Fabiano, que além de escritor, é assessor de imprensa e se orgulha em dizer que tem a agência que assessora o maior número de negros no Brasil. Além de ter uma agência em Angola e assessorar artistas africanos. Fabiano foi responsável por temas de racismos reais com maior repercussão na ex-globeleza e atriz Nayara Justino, Ivi Pizzott e o astro angolano Adi Cudz.

Fabiano e Adi Cudz

Fabiano e Ivi Pizzott


Durante uma palestra em agosto deste ano, onde a atriz foi convidada a falar sobre "como criar crianças doces num país ácido", Taís enfatizou o racismo dizendo que a cor dos filhos dela, faz com que as pessoas troquem de calçada.

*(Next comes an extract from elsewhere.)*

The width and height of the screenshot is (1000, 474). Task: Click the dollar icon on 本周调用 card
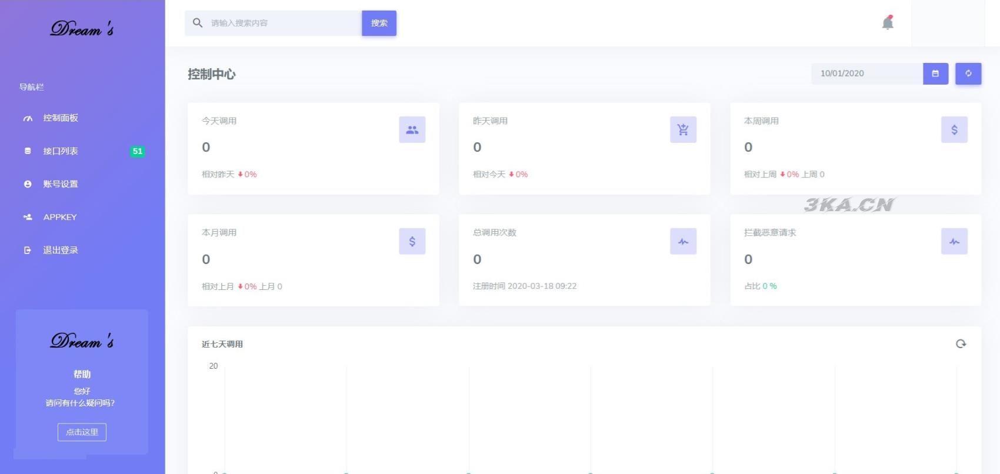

Tal afirmação gerou muita polêmica nas redes sociais e dividiu opiniões. Cesar Benjamin, secretário de Educação do Rio de Janeiro, rebateu a afirmação da atriz dizendo "é uma idiotice racial"; Laerte Rimoli, presidente da EBC, também se posicionou contra, compartilhando em suas redes sociais, algumas postagem ironizando a fala da atriz, e mais tarde, revoltado com a atitude de Laerte, o ator Pedro Cardoso, convidado a participar do programa #semsensura da EBC, fez uma declaração ao vivo, criticando a postura do presidente da emissora e se retirando do palco em movimento de protesto, e logo viralizou na internet.

Glória Maria, uma das maiores repórteres que o Brasil já teve, não usou a coroa de vítima, mas carregou a espada de guerreira, compartilhando em seu twitter, uma frase dita por Morgan  Freeman  "O dia em que pararmos de nos preocupar com Consciência Negra, Amarela, ou Branca e nos preocuparmos com Consciência Humana, o racismo desaparece”, embora aplaudida por muitos, acabou se tornando vítima de ataques militantes que exigiam que ela retirasse a postagem. Glória, em toda sua glória, se manifestou, veja:


Monick Camargo, participante do reality A Fazenda, também vem sendo vítima de militantes, que após uma frase citada pela modelo, vêm sendo acusada de racista. Em uma conversa com Flavia Viana, Monick disse: “Olha a minha perna. Parece aquelas nega, nega que não passa creme. Perna preta e o joelho branco”.

Monick Camargo

Como representante da modelo, que está confinada no reality, Fabiano de Abreu rebate as acusações, confira:

 "como representante da modelo Monick Camargo, tomei a liberdade de dar um direito de resposta as acusações de racismo que ela está sofrendo na imprensa e rede social. 

O tema de preconceito no Brasil ainda irá tomar proporções que incentivará a mais preconceito. Está aberta a temporada do tema racismo para justificar qualquer coisa e ganhar holofotes. Assim como a bíblia e outros livros, frases dependem de interpretações, se esta for do lado negativo, a pessoa poderá ser acusada de forma injusta. 

Quem avalia que o que Monick Camargo disse foi realmente racismo ou não? Pessoas que querem se aproveitar disso para encontrar motivos para render holofotes?

Qual a interpretação para esta frase? Onde há a agressão em relação a cor da pele? Por que julgá-la de forma tão severa como se ela fosse uma pessoa preconceituosa? Quais são as provas e quem intermedia e decreta tal julgamento? 

Essa frase que ela disse, já ouvi parecida dita por amigas negras. 

E a imprensa com títulos que a apontam como racista ou que foi uma frase racista de forma a julgar como decretado o fato!? 

Hoje em dia vemos atrizes e atores negros que já não fazem novelas e culpam o racismo por isso, na verdade culpam o racismo por tudo. Seria realmente racismo ou o racismo está sendo usado como desculpa para tudo? Sim, existe sim racismo no Brasil e muito, mas temos também que avaliar quando é um racismo sofrido de um racismo inventado".